Letta isn’t alone in creating a safe space for women in esports.
ESportsInsider recently made a splash when they revealed that the Misfits Gaming Group launched a “Women of Misfits” platform, with the aim of inspiring and helping women in the gaming field.
“The Women of Misfits platform includes a monthly speaker series with ‘industry leaders and visionaries’ which will be broadcast on MGG’s YouTube channel. Moderated by MGG executives, the sessions will focus on mentorship, development, networking, and advocacy,” they wrote, while adding that the group had earned some major clout by securing celebrity speakers and endorsees as legendary athlete Chris Evert and Maya Enista Smith, the Executive Director of the Born This Way Foundation.
But this need for continued “safe spaces” for women gamers — and women gamers of color — is something that’s echoed throughout the field. Two Average Gamers certainly advocated for it in another piece for AfroTech — “technology must play a larger part in proactively moderating the online world. Elon Musk is sending cars to Mars, but we still have a need for AI-based text filters that catch any and all permutations of hate speech.”
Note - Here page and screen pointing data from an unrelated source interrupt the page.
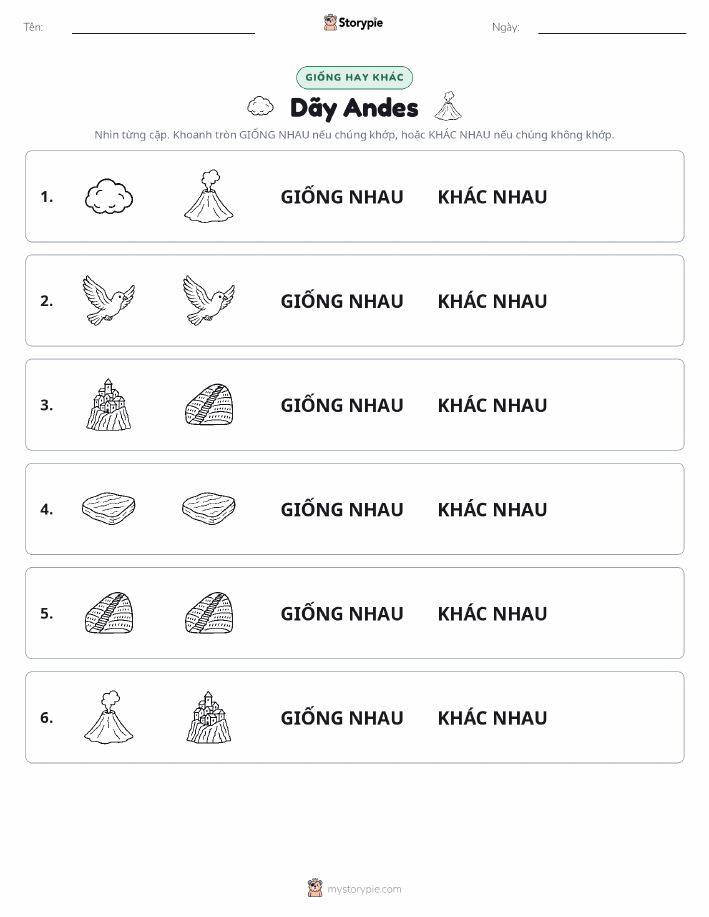
Task: Choose GIỐNG NHAU for row 2
Action: coord(342,301)
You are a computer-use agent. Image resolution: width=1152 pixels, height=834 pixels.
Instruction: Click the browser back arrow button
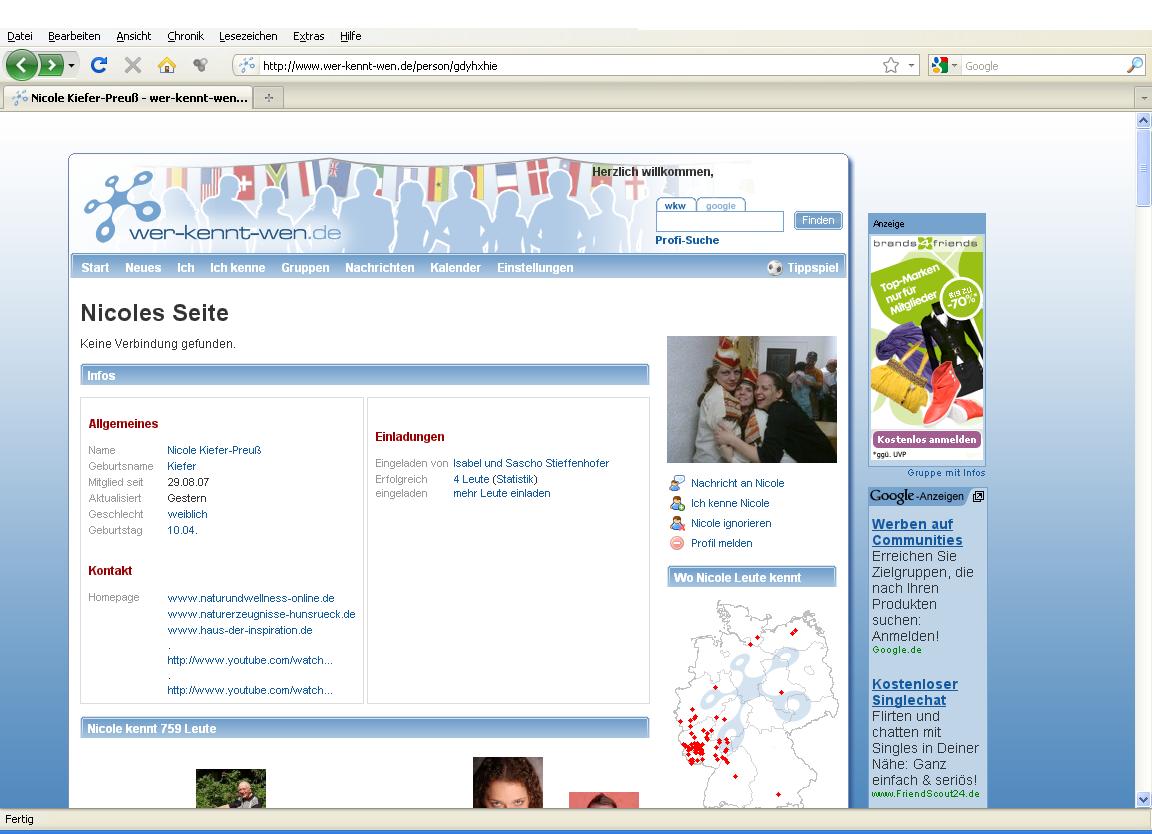pos(21,66)
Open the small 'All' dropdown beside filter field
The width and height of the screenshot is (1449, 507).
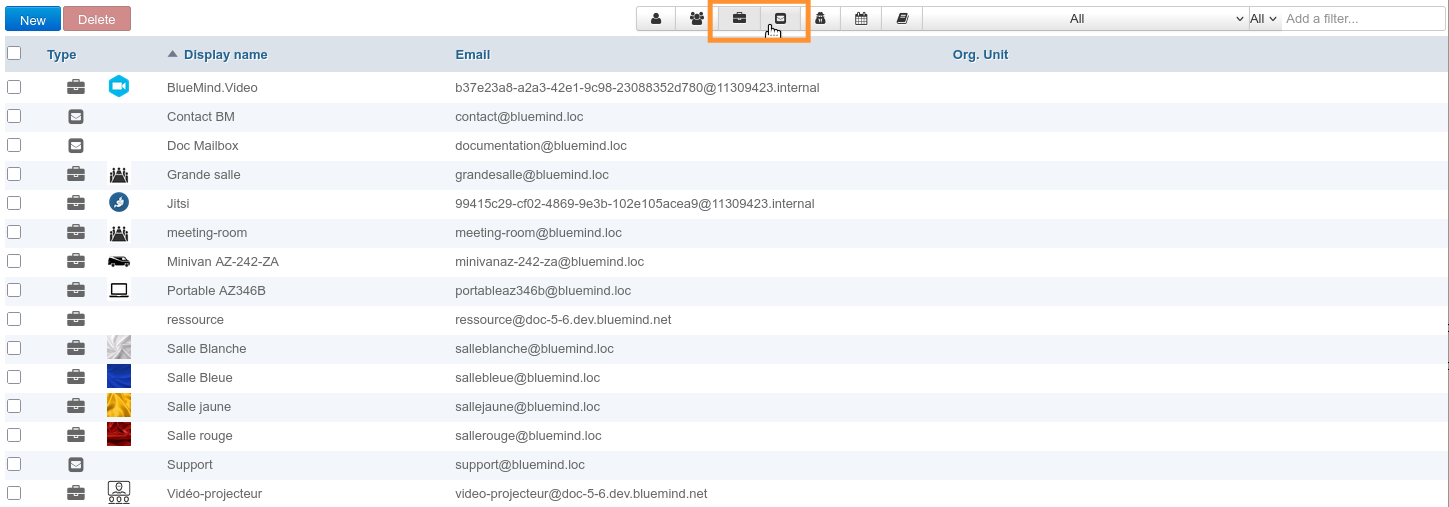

And another advocate for such a reform is Women Got Game Summit founder — and gaming champion — Keshia Walker, who experienced different levels of racism and marginalization throughout her gaming career, which began back in the 1980s.
For Walker, if Black women — especially — are to be a part of the esports world, it’s essential for them to know it’s a world that’s welcoming to them.
“You may be the only woman of color in the gaming room,” she said to AfroTech exclusively, “but it’s not always going to be this way. You need to stand your ground — you need to be firm — and you need to make sure no one disrespects you. You have just as much of a right to be there as everyone else, male or female.”
Editorial note: Portions of these interviews have been edited and condensed for clarity.